Le Dr Dufour avait d’abord été radié cinq mois par son ordre professionnel après avoir été reconnu coupable de négligence.
La famille de Mme Noury l’a aussi poursuivi pour 329 000 $ au civil. Le litige a fait l’objet d’un règlement à l’amiable.
Ni le médecin ni son avocate n’ont voulu commenter le jugement.
Me Nadine Touma a fait valoir que Jérôme Dufour, marié et père de famille, exerçait désormais seulement la médecine en clinique.
Un cas qui va rester rarissime, selon des avocats
Les médecins condamnés au criminel vont demeurer rares, selon des avocats spécialisés en droit médical, mais cette première condamnation risque de pousser les médecins à faire preuve d’une plus grande prudence.
« Sûrement que les médecins vont regarder cette cause avec attention et réviser leur manière de donner le congé aux patients vulnérables ou difficiles », affirme l’avocate Mylène Beaupré, qualifiant « d’inusitée et d’exceptionnelle » la condamnation du Dr Jérôme Dufour, de Laval.
« Le jalon est important », estime à son tour Me Jean-Pierre Ménard.
« Ça donne une portée assez grande aux devoirs du médecin envers son patient, même avec une accusation réduite [de négligence criminelle à avoir omis de fournir les choses essentielles à l’existence] », poursuit-il.
Prouver l’intention
Il souligne que de prouver l’intention criminelle et malicieuse de vouloir faire mal restera cependant difficile.
« Ça devait être extrêmement clair que le congé était inapproprié dans ce cas-ci », ajoute Me Beaupré.
Tous les deux croient aussi qu’il s’agit d’une première au pays.

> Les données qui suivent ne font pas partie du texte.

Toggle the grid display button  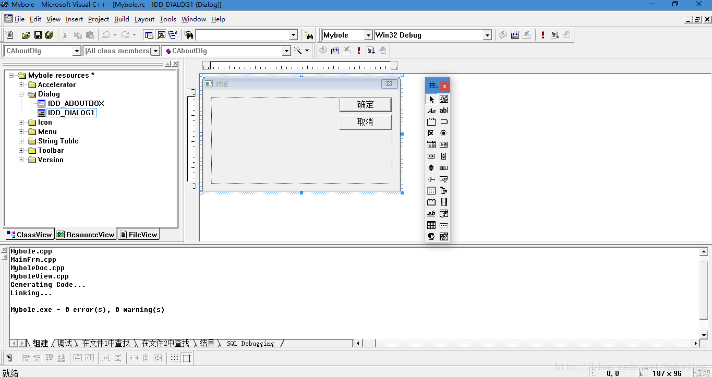click(174, 358)
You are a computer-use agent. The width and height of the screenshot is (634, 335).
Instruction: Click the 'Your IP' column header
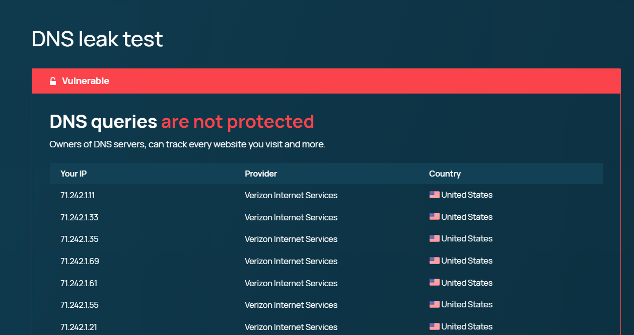coord(74,174)
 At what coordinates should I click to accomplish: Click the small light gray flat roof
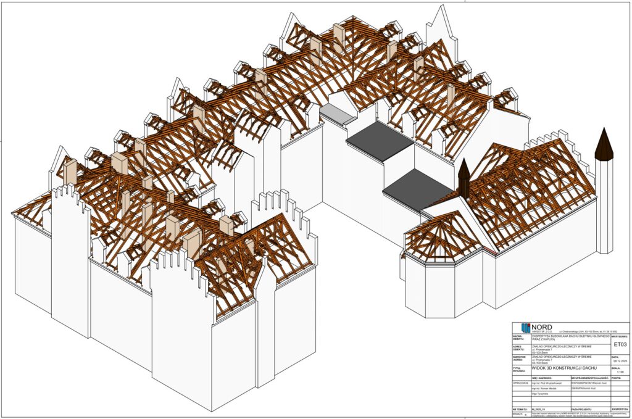tap(338, 113)
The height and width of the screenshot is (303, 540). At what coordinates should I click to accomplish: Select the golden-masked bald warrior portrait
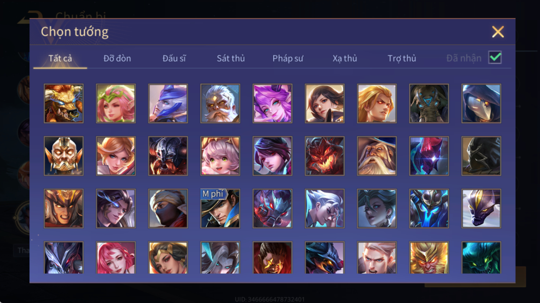coord(64,156)
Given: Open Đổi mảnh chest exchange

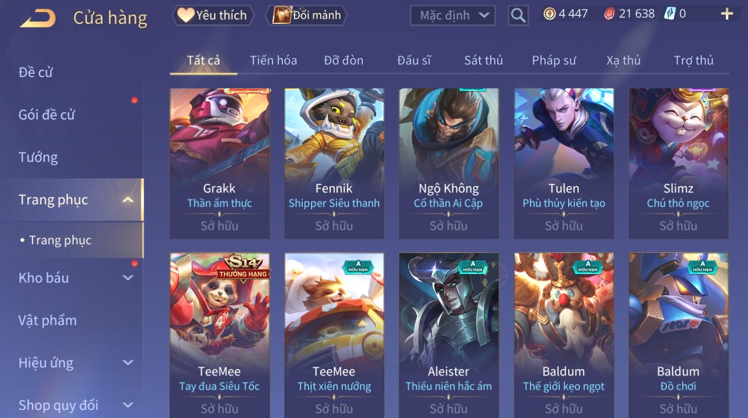Looking at the screenshot, I should click(x=306, y=15).
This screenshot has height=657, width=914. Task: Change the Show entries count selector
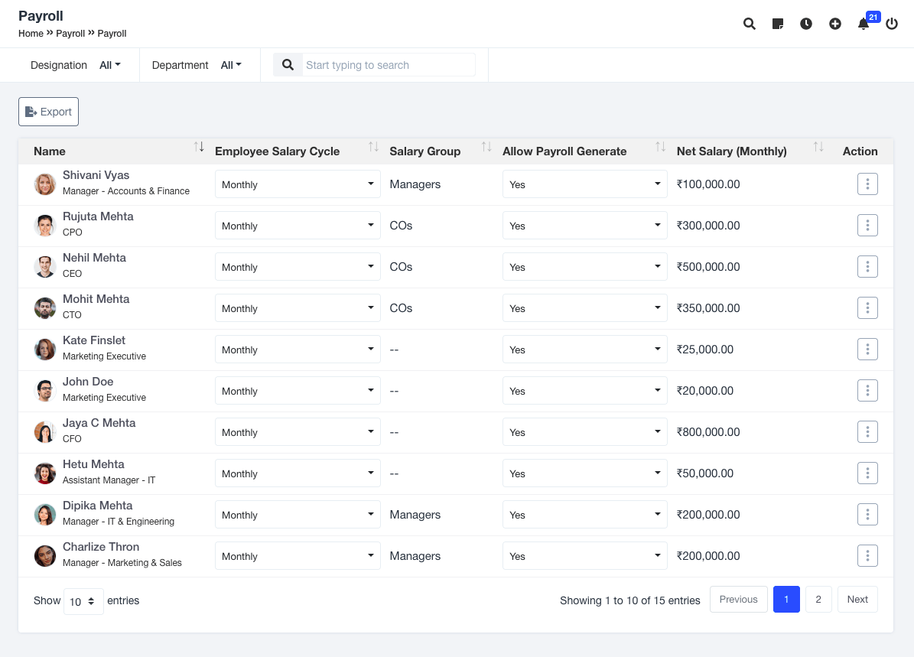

D’autres médecins avaient déjà été accusés au criminel, mais ils avaient été acquittés.
« Ça peut sensibiliser de part et d’autre la société », s’est contentée de dire la procureure Claudia Ossio au sujet de sa cause.
De retour au travail
Au Collège des médecins, le Dr Yves Robert soutient qu’il est difficile de spéculer sur l’impact qu’aura cette condamnation. Il doute cependant qu’elle ait un effet boule de neige.
Le Collège ajoute que le Dr Dufour a déjà été puni par son ordre professionnel pour ce même geste. Il devrait pouvoir continuer d’exercer la médecine une fois sa peine écoulée. Les médecins reconnus coupables d’une infraction criminelle doivent en aviser leur ordre professionnel.
Pour sa part, la Fédération des médecins omnipraticiens du Québec rappelle que ses membres « ont le devoir primordial de protéger et de promouvoir la santé des individus qu’ils servent ».